Posteriormente a las actividades del AMD, la exposición Félix Tissot. Lo eterno y lo moderno, inaugurada el 13 de noviembre en el Museo Franz Mayer, rescata las piezas hechas por los artesanos de Taxco, Guerrero, en colaboración con el ceramista francés. Ana Elena Mallet, curadora de la muestra, propone que el principal interés de las piezas recae en la hibridación técnica dada entre la mano de obra indígena y el instrumental para la cocción de cerámica en altas temperaturas. La dicotomía, enunciada desde el título mismo de la exposición y desarrollada a lo largo de su tesis, no revisa los matices culturales e históricos que ya señalaba Debroise con respecto a las tensiones entre lo indígena y lo nacional —como si lo primero, por tratarse de algo previo a la construcción del país, fuera de hecho ese horizonte poético que salva cualquier discusión “polarizada”. Todo lo contrario: busca justificarlas mediante una narrativa casi que ingenua. Tissot simplemente “se dio cuenta” de la experticia de los nahuas para la ilustración y “civilizó” su manufactura dirigiéndola hacia la producción en serie. Que Tissot haya generado o no condiciones justas de trabajo para sus artesanos amerita otra clase de análisis. Mientras tanto, los objetos producidos por su firma han sido despolitizados dentro de un espacio que tendría que formar condiciones discursivas un tanto más críticas, como lo es el museo. ¿La política que pudieran contener las cerámicas firmadas por Tissot puede ser trascendida al considerarlas como mercancías que permitieron la apertura de nuevos mercados en Taxco? ¿La posibilidad de esos mercados se encuentra completamente deslindada de lo que fue, de hecho, la política moderna, una que utilizó el mito indígena para reafirmar un nacionalismo que utilizó, entre otras cosas, al arte como medio de representación institucional? 
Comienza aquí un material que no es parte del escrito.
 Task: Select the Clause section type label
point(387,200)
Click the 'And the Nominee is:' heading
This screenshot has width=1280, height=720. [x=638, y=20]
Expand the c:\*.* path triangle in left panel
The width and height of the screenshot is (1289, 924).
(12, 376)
Algo de razón tiene el planteamiento de Ana Elena Mallet: la polarización es poco fructífera. La suspicacia de algunos espectadores del AMD lo demuestra, ya que ellos tampoco pudieron dar con la realidad de lo indígena, de lo vernáculo o de lo popular. Artistas y críticos, curadores y diseñadores que abordan el problema de lo indígena o lo popular se encuentran atravesados por una serie de circunstancias que tendrían que ser apreciadas en toda su complejidad, más allá de la letra escarlata que parecen representar sus propios privilegios. Sin embargo, quizá nos enfrentamos con una oportunidad única para, tal vez, mirar lo que de hecho sí están produciendo las comunidades a las que identificamos, con nuestra mirada inevitablemente externa —y a veces intrusa— como populares o indígenas.